▸ **SOLICITUD ESCRITA**
Prosiga el texto sobre la gratuidad cristiana y el amor a los pobres a partir de su última oración.

▸ **TEXTO MOSTRADO**
Los cristianos son «seres renacidos»: han hecho la experiencia de Jesús, han descubierto la fuerza de la muerte en este mundo (violencia, destrucción, fatalidad) y se han sentido recreados y resucitados en el Cristo. Asumen de ese modo la experiencia de morir con Cristo y ratifican el fracaso de todos los caminos de la historia. Así descubren que no pueden salvarse por sí mismos. Pero junto a eso, ellos han hecho la experiencia de la resurrección: el cristiano es un hombre que ha renacido en Jesús, que vive de su gracia y de esa forma vence los poderes antiguos de la muerte.

Desde este fondo (de muerte y nuevo nacimiento, de salvación ya realizada por la gracia pascual) debemos «recuperar» las palabras del mensaje de Jesús, centradas en el amor gratuito y el servicio activo hacia los pobres. Estas son las bases de la nueva práctica cristiana, el fundamento de su compromiso: gratuidad y amor hacia los pobres.

- La gratuidad se apoya en el descubrimiento de Dios como principio de vida y perdón para los hombres. Recordemos lo ya dicho al ocuparnos del relato fundacional del cristianismo. El evangelio no es una expresión de aquello que nosotros somos por naturaleza o hacemos por moralidad, sino don o consecuencia de aquello que Dios hace por nosotros, salvándonos en Cristo. Todo es gratuidad en el mensaje y vida de Jesús. Pero es una gratuidad que se explicita y abre de manera especial hacia los más necesitados: los antiguos marginados, los pobres, pecadores, enfermos, oprimidos... Los últimos del mundo son por gracia de Jesús primeros: en ellos se revela y se realiza el misterio del amor antes de todas las obras de la historia. Precisamente allí donde los hombres acaban destruyendo al Cristo, en violencia universal, el Cristo de Dios ofrece salvación a los sufrientes de la tierra, los hambrientos y sedientos, exiliados, cautivos y enfermos (cf. Mt 25,31-46).

Sobre esta gratuidad de Dios, que ama de manera creadora a pobres y pequeños de la tierra, por medio de Jesús, el Cristo, viene a desvelarse ya la exigencia de plena gratuidad para los hombres. Recreados por amor de Dios, los fieles de Jesús están llamados a convertir su vida en gracia eficaz que se dirige hacia los más necesitados.

Por situarse en esa perspectiva, la Iglesia de los fieles de Jesús se entiende como institución de gratuidad no impositiva. Los imperios y estados de este mundo quieren transformar la vida de los hombres por la fuerza, utilizando los resortes del poder para alcanzar el triunfo propio. En contra de eso, la autoridad de la Iglesia de Jesús se expresa de una forma que no es impositiva (cf. Mt 20,2028; 23,1-12; 18,1-5): creyentes son aquellos que confían en la capacidad transformadora del amor gratuito que enriquece a los perdidos y supera las mismas estructuras de imposición de esta vieja tierra.

▸ **EXTRACTO DE DATOS**
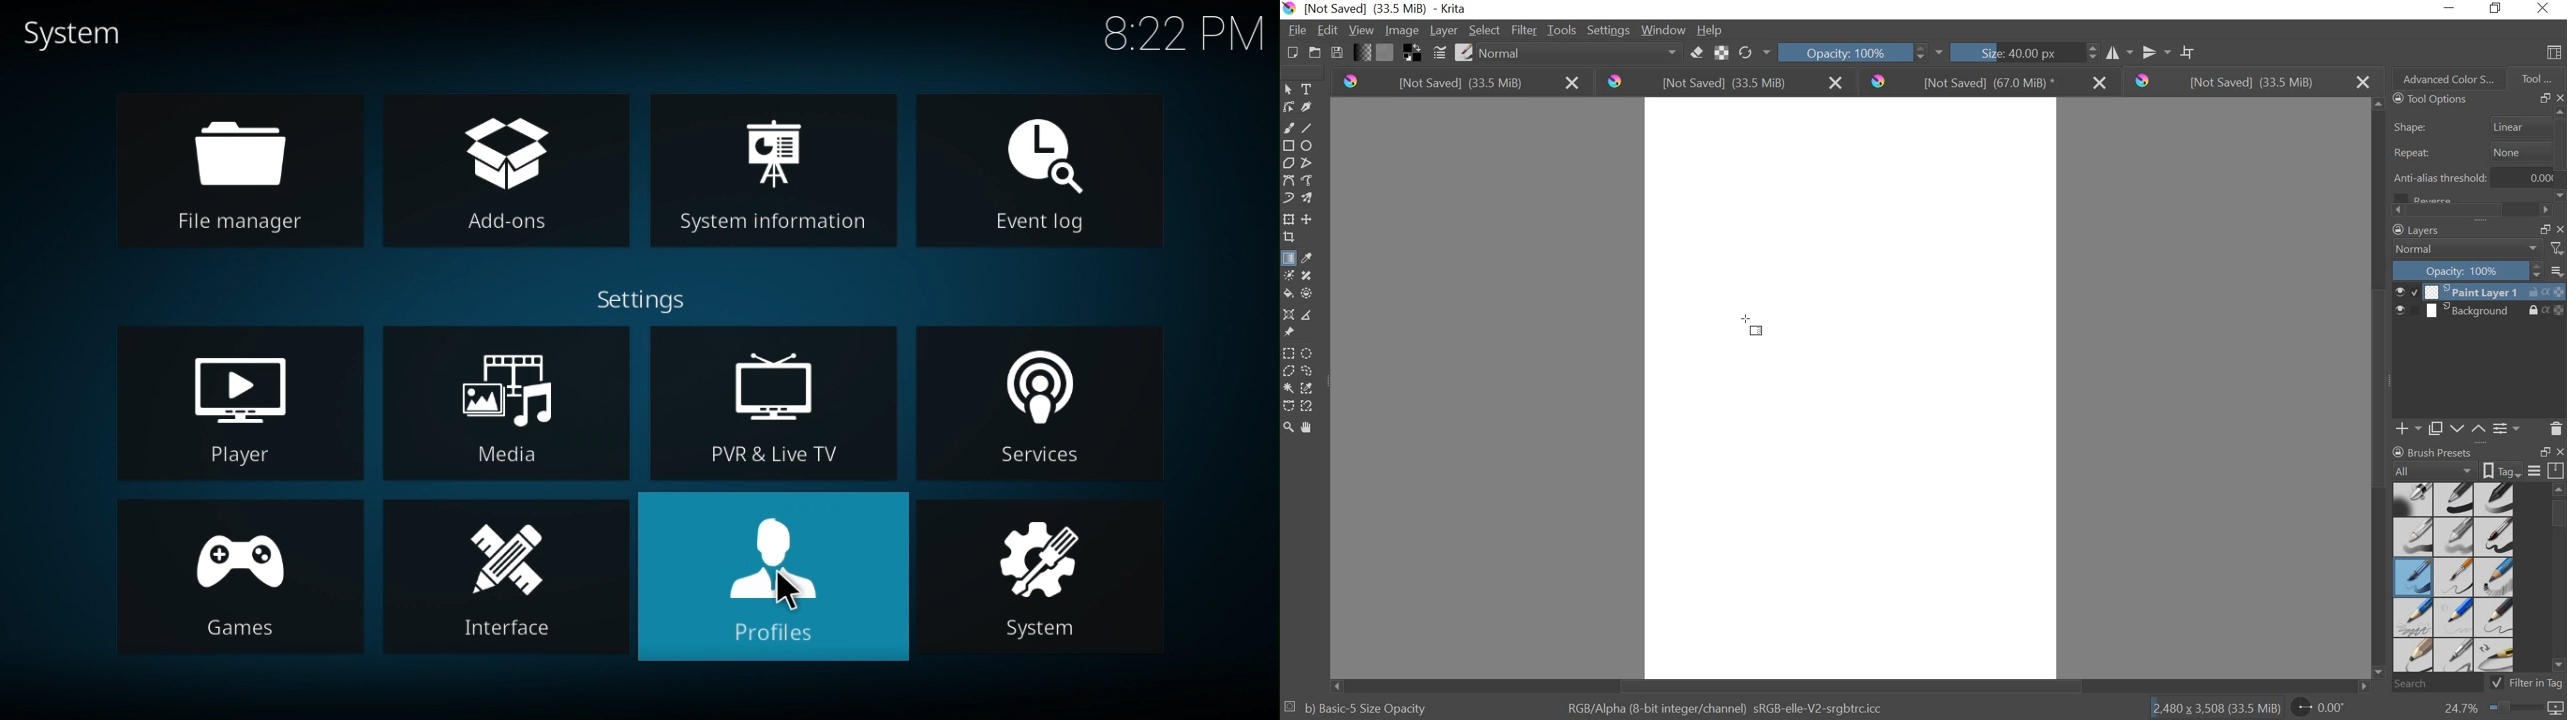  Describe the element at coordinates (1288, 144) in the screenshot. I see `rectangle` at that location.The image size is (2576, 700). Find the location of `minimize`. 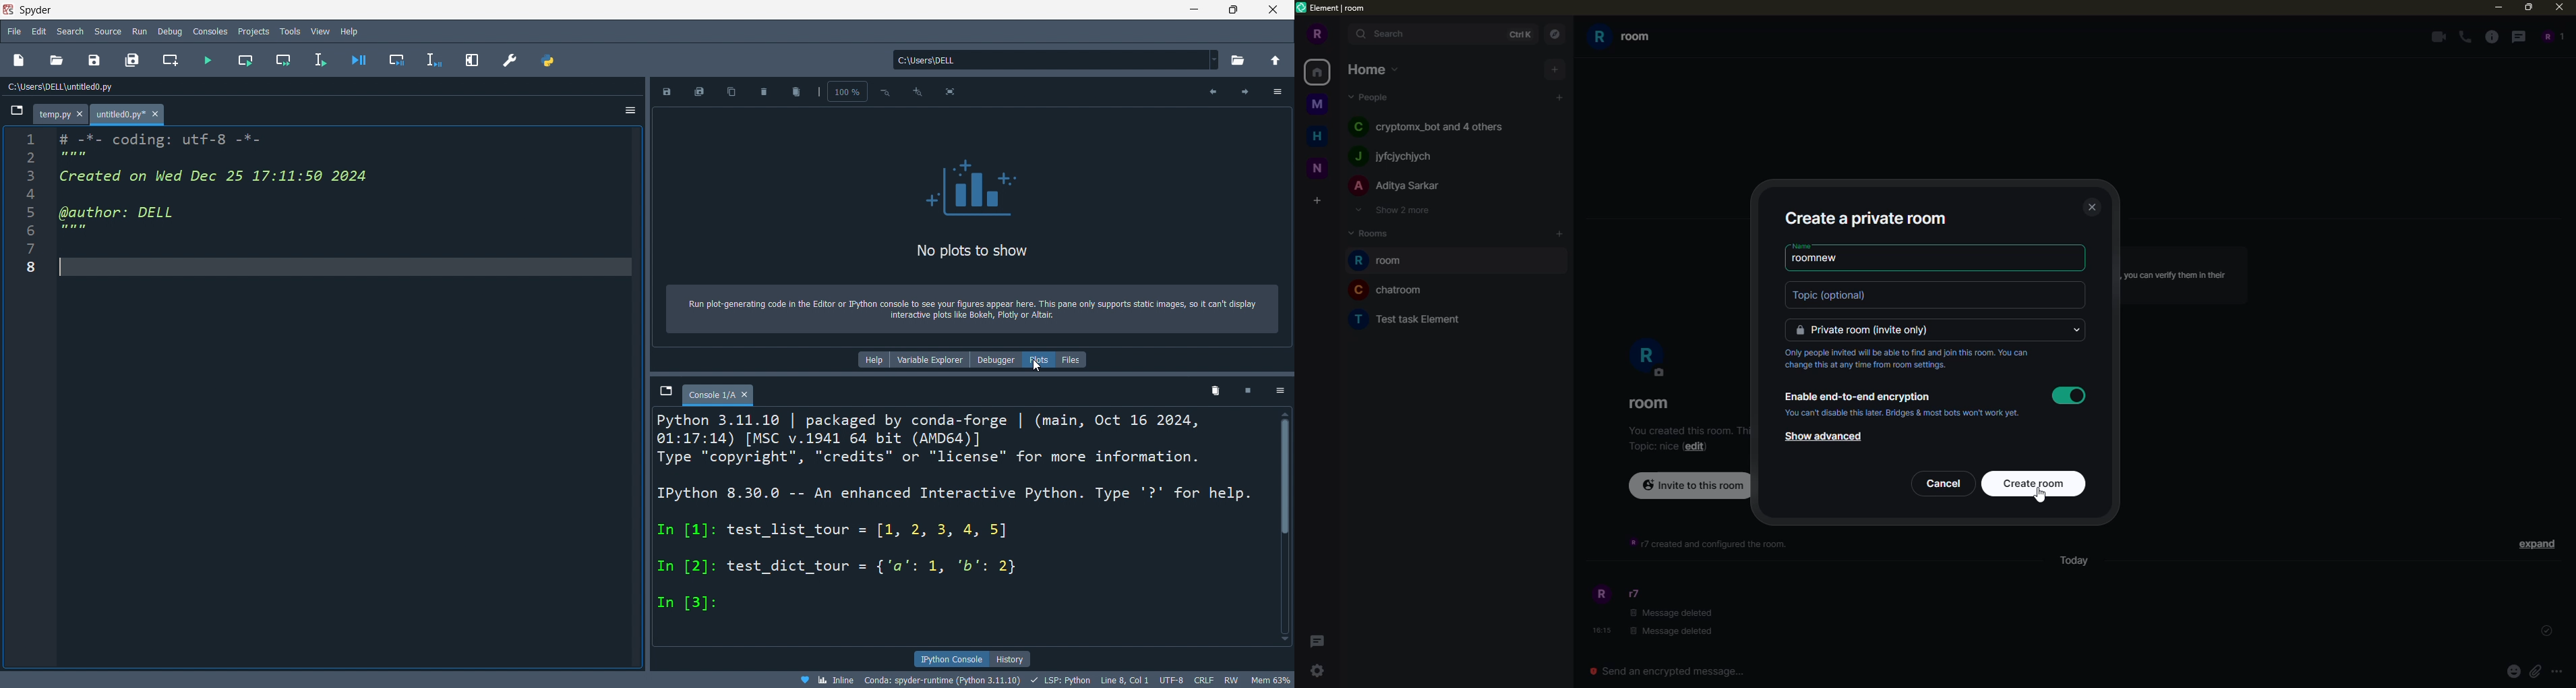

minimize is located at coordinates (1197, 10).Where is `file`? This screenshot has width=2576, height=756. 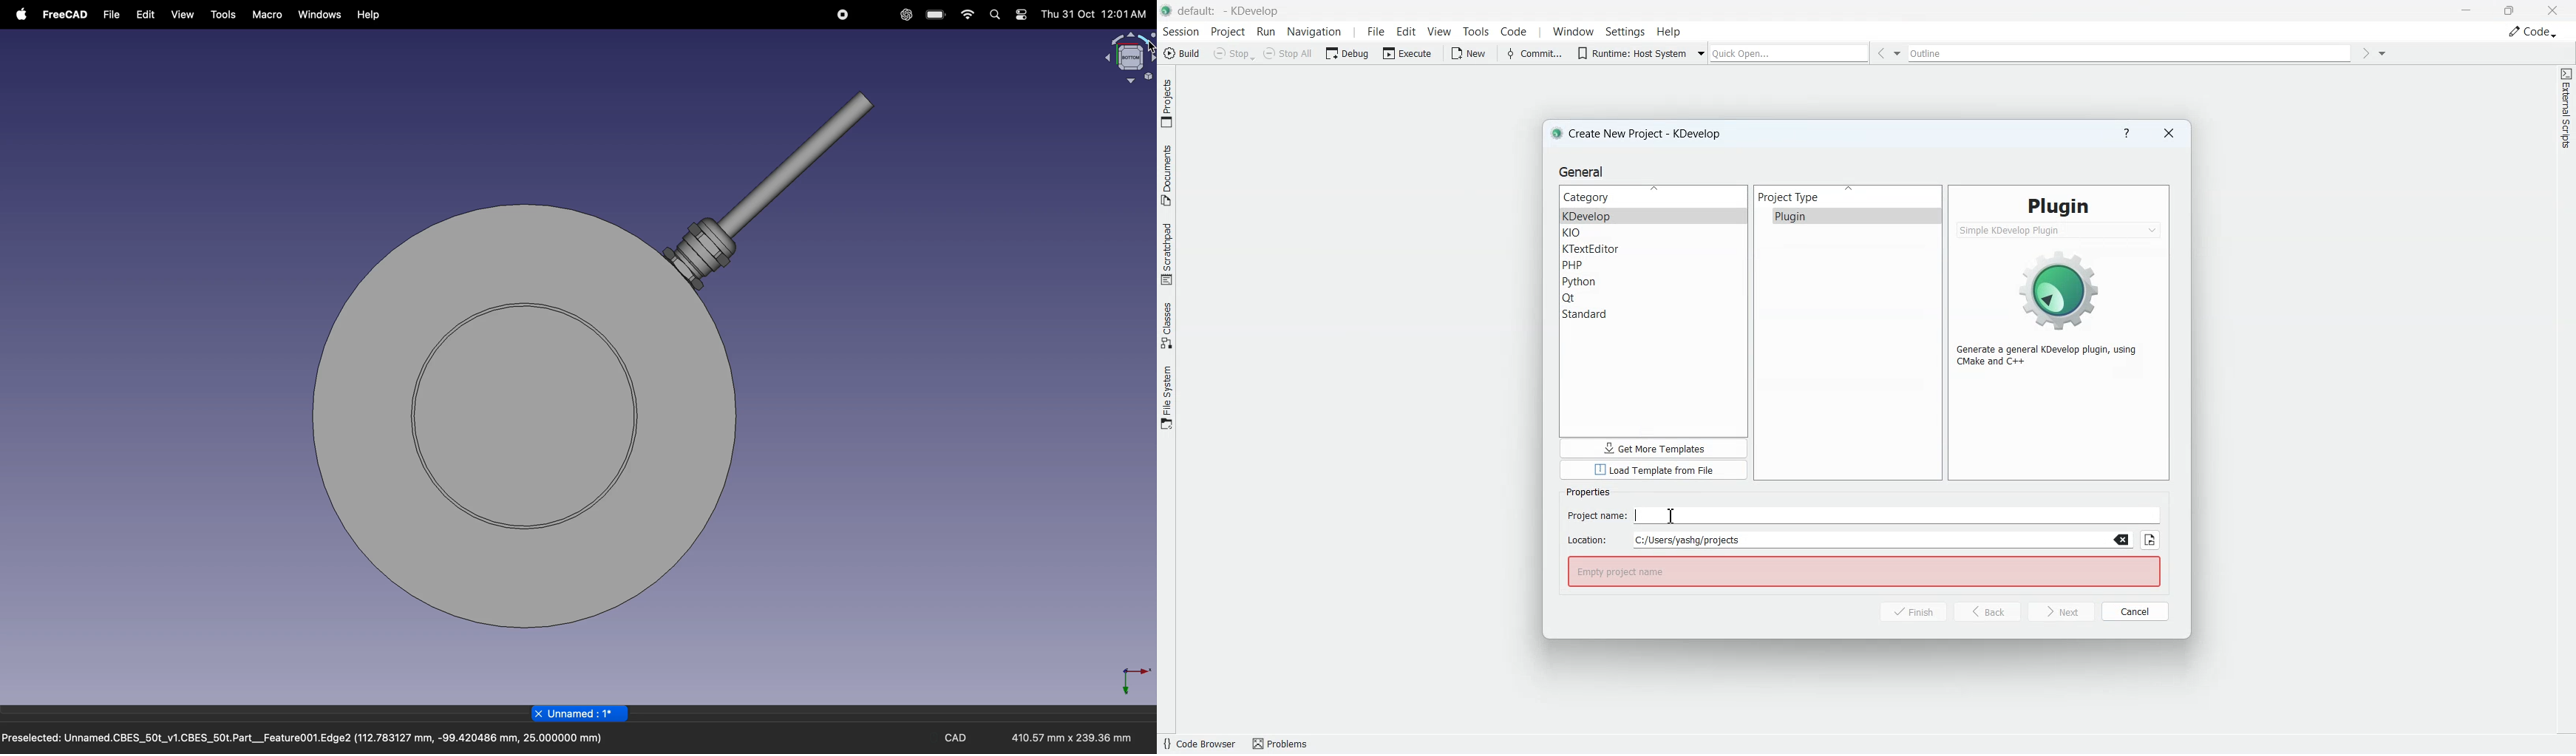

▸ **RESPUESTA SOLICITADA**
Ciertamente, las Iglesias cristianas han buscado con frecuencia un tipo de poder impositivo, que viene a traducirse en claves sociales (a veces económicas) y también en estructuras de dominio moral (control de las conciencias). Obrando así, se oponen a la voz del evangelio de Jesús y muestran que no creen de verdad en Jesucristo. La verdadera Iglesia, como institución de la gracia cristiana, está al servicio de una libertad que ha de expandirse gratuitamente a todos. Ella ofrece a los hombres la certeza de que son amados por Dios y han renacido en Cristo: tiene que decirles que asuman su propia libertad y se definan y decidan a sí mismos en pura gratuidad, como creyentes.

- Sólo sobre el fondo de esa gratuidad, interpretada como libertad personal, puede valorarse luego la exigencia de abrirse a los demás, en diálogo de amor comunitario. La gratuidad cristiana no viene a convertirse en anarquía ineficaz, en una especie de solipsismo egoísta. Quien vive de la gracia sabe que ha de llevarla hacia los otros. Por eso ha de anunciarse y proclamarse desde el mismo fondo de la Iglesia la exigencia gratuita de la comunicación de palabras, de experiencias y de bienes. Cristianos son los hombres que buscan aquella comunión que brota de la entrega de Jesús. Por eso definimos la Iglesia como institución de diálogo: lugar donde los hombres, escuchando juntos la palabra de Jesús, la saben compartir, comunicando de esa forma su experiencia, su vida y su palabra.

Muchos hombres dicen que el diálogo no puede darse en plano universal. Ciertamente habría unos pequeños enclaves de comunicación gratuita: espacios reducidos donde algunos varones o mujeres pueden compartir sus experiencias. Pero el diálogo más amplio ya no sería viable: carecemos de «razón universal», han fracasado los diversos intentos de buscar y establecer una justicia para todos en la tierra. Así piensan algunos posmodernos. Pues bien, en contra de eso, quiero definir la Iglesia de Jesús como espacio de diálogo abierto: es el lugar donde, fundándose en el Cristo, todos pueden dialogar, en camino que nos lleva hacia la nueva humanidad.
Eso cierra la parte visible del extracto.